* _OBJECTIVE_:
Rewrite the entries below as a JSON list of strings, one string per line, leaving out blank lines.

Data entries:
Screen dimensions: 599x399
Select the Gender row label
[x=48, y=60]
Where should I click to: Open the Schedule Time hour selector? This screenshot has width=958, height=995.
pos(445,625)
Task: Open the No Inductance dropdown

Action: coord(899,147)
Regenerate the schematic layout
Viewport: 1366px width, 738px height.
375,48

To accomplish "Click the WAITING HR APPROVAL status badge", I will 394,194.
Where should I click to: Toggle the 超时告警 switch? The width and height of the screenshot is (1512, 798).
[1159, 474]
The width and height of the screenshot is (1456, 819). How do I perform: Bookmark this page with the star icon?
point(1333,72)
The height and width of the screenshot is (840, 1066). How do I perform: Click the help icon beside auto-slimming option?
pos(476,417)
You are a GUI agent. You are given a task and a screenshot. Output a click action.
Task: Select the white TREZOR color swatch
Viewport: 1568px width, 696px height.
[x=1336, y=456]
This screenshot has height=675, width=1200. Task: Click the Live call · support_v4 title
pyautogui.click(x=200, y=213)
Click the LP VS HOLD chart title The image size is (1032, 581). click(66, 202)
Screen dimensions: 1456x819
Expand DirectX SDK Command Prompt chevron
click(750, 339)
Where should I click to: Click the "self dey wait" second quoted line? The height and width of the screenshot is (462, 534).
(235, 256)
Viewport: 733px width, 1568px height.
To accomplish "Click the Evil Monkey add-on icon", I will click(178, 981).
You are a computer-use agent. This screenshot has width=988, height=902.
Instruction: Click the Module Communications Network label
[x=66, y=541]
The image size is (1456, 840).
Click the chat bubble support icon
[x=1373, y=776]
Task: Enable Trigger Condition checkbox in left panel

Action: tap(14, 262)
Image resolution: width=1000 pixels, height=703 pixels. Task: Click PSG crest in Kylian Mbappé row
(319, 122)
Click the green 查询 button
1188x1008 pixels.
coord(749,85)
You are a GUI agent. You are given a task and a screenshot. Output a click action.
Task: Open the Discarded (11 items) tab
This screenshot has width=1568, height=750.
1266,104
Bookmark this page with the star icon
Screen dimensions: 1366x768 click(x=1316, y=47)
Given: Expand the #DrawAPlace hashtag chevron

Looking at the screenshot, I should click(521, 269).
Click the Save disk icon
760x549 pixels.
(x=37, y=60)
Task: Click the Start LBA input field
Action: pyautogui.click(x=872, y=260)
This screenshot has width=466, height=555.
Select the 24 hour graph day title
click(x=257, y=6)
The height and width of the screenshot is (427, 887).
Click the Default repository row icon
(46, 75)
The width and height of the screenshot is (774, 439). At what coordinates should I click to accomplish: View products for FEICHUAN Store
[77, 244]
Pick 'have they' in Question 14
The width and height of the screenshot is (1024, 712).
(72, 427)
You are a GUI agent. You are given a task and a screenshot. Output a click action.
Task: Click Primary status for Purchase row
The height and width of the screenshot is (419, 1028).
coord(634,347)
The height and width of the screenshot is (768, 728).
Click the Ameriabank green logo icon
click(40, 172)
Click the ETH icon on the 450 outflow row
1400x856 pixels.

* _PROBLEM SOLUTION_:
[
  "Screen dimensions: 599x399",
  "Select the Gender row label",
  "[x=48, y=60]",
  "Where should I click to: Open the Schedule Time hour selector? This screenshot has width=958, height=995.",
  "pos(445,625)",
  "Task: Open the No Inductance dropdown",
  "Action: coord(899,147)",
  "Regenerate the schematic layout",
  "Viewport: 1366px width, 738px height.",
  "375,48",
  "To accomplish \"Click the WAITING HR APPROVAL status badge\", I will 394,194.",
  "Where should I click to: Toggle the 超时告警 switch? The width and height of the screenshot is (1512, 798).",
  "[1159, 474]",
  "The width and height of the screenshot is (1456, 819). How do I perform: Bookmark this page with the star icon?",
  "point(1333,72)",
  "The height and width of the screenshot is (840, 1066). How do I perform: Click the help icon beside auto-slimming option?",
  "pos(476,417)",
  "You are a GUI agent. You are given a task and a screenshot. Output a click action.",
  "Task: Select the white TREZOR color swatch",
  "Viewport: 1568px width, 696px height.",
  "[x=1336, y=456]",
  "This screenshot has height=675, width=1200. Task: Click the Live call · support_v4 title",
  "pyautogui.click(x=200, y=213)",
  "Click the LP VS HOLD chart title The image size is (1032, 581). click(66, 202)",
  "Screen dimensions: 1456x819",
  "Expand DirectX SDK Command Prompt chevron",
  "click(750, 339)",
  "Where should I click to: Click the \"self dey wait\" second quoted line? The height and width of the screenshot is (462, 534).",
  "(235, 256)",
  "Viewport: 733px width, 1568px height.",
  "To accomplish \"Click the Evil Monkey add-on icon\", I will click(178, 981).",
  "You are a computer-use agent. This screenshot has width=988, height=902.",
  "Instruction: Click the Module Communications Network label",
  "[x=66, y=541]",
  "The image size is (1456, 840).",
  "Click the chat bubble support icon",
  "[x=1373, y=776]",
  "Task: Enable Trigger Condition checkbox in left panel",
  "Action: tap(14, 262)",
  "Image resolution: width=1000 pixels, height=703 pixels. Task: Click PSG crest in Kylian Mbappé row",
  "(319, 122)",
  "Click the green 查询 button",
  "1188x1008 pixels.",
  "coord(749,85)",
  "You are a GUI agent. You are given a task and a screenshot. Output a click action.",
  "Task: Open the Discarded (11 items) tab",
  "This screenshot has width=1568, height=750.",
  "1266,104",
  "Bookmark this page with the star icon",
  "Screen dimensions: 1366x768 click(x=1316, y=47)",
  "Given: Expand the #DrawAPlace hashtag chevron",
  "Looking at the screenshot, I should click(521, 269).",
  "Click the Save disk icon",
  "760x549 pixels.",
  "(x=37, y=60)",
  "Task: Click the Start LBA input field",
  "Action: pyautogui.click(x=872, y=260)",
  "This screenshot has width=466, height=555.",
  "Select the 24 hour graph day title",
  "click(x=257, y=6)",
  "The height and width of the screenshot is (427, 887).",
  "Click the Default repository row icon",
  "(46, 75)",
  "The width and height of the screenshot is (774, 439). At what coordinates should I click to accomplish: View products for FEICHUAN Store",
  "[77, 244]",
  "Pick 'have they' in Question 14",
  "The width and height of the screenshot is (1024, 712).",
  "(72, 427)",
  "You are a GUI agent. You are given a task and a screenshot. Output a click action.",
  "Task: Click Primary status for Purchase row",
  "The height and width of the screenshot is (419, 1028).",
  "coord(634,347)",
  "The height and width of the screenshot is (768, 728).",
  "Click the Ameriabank green logo icon",
  "click(40, 172)",
  "Click the ETH icon on the 450 outflow row",
  "1400x856 pixels."
]